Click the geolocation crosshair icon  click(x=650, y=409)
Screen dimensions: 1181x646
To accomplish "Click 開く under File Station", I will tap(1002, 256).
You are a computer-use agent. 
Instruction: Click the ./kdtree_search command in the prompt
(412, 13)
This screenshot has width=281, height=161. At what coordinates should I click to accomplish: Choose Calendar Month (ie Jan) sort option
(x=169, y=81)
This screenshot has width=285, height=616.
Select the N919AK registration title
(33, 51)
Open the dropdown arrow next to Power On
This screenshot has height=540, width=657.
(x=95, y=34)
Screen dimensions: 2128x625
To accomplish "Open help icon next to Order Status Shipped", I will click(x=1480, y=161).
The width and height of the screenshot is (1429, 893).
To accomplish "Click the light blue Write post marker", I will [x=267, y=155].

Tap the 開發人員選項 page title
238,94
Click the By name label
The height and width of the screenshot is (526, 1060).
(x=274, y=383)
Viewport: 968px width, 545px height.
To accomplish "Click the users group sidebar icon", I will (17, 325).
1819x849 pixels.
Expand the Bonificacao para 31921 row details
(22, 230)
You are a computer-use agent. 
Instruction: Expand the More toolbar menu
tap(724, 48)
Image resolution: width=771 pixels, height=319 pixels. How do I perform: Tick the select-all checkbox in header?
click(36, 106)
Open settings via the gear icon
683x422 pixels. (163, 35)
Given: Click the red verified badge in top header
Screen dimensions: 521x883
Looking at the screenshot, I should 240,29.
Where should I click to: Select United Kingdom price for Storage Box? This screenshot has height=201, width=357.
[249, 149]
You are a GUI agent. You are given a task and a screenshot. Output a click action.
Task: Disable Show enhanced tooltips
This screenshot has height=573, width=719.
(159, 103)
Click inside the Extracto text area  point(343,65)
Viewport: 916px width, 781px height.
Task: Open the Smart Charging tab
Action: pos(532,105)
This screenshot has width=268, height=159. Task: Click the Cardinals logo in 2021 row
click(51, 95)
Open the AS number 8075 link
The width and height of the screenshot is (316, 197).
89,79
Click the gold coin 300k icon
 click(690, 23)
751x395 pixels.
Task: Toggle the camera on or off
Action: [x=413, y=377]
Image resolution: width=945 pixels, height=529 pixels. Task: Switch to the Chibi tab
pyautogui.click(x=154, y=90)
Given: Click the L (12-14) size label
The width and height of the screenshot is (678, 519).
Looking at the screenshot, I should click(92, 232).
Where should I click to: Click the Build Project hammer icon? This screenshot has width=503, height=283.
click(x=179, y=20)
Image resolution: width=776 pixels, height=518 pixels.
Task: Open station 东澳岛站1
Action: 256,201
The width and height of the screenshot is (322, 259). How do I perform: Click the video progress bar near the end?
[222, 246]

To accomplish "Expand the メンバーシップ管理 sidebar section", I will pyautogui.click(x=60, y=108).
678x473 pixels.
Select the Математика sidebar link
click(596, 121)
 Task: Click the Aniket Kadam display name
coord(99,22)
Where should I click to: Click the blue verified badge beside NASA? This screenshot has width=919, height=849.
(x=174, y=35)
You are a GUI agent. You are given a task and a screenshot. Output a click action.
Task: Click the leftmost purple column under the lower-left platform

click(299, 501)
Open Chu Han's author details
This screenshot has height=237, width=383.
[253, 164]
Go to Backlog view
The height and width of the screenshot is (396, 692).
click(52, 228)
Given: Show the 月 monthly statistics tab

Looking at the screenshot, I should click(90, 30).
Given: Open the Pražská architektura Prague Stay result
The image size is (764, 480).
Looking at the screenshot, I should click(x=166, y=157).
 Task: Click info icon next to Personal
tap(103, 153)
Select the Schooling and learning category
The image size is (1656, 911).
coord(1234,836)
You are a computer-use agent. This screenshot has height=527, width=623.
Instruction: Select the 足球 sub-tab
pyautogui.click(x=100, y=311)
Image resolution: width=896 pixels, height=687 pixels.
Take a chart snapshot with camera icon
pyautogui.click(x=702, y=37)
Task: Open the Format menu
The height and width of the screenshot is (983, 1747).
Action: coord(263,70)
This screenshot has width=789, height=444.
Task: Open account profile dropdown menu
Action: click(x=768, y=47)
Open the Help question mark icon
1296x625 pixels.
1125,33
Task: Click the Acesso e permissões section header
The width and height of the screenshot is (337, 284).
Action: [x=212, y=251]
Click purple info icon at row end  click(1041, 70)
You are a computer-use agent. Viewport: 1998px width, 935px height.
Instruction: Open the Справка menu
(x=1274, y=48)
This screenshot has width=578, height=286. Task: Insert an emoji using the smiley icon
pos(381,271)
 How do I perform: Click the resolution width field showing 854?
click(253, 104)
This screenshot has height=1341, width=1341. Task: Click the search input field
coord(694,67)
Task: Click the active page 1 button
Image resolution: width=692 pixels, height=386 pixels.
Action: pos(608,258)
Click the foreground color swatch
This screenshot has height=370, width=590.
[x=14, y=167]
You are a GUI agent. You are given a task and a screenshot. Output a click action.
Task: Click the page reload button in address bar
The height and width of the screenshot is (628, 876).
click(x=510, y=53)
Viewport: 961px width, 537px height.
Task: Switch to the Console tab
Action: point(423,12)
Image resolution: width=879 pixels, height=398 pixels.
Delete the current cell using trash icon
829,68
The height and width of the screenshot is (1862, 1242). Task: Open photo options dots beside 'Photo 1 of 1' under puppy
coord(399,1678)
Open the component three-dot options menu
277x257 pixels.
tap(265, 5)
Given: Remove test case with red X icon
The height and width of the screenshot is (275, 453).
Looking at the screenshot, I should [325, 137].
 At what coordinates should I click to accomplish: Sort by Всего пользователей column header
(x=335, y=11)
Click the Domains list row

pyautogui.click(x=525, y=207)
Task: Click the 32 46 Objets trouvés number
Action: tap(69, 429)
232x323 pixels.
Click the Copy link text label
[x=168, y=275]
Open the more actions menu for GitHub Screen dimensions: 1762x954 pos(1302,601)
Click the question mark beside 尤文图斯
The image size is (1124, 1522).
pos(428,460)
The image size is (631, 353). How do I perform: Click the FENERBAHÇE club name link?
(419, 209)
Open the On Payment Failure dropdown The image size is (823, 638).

******

- **Task brief**
Pull out every line of the records above that contains the string "Expand", and copy each one in full.

- **Solution to the problem**
Expand the Bonificacao para 31921 row details
Instruction: Expand the More toolbar menu
To accomplish "Expand the メンバーシップ管理 sidebar section", I will pyautogui.click(x=60, y=108).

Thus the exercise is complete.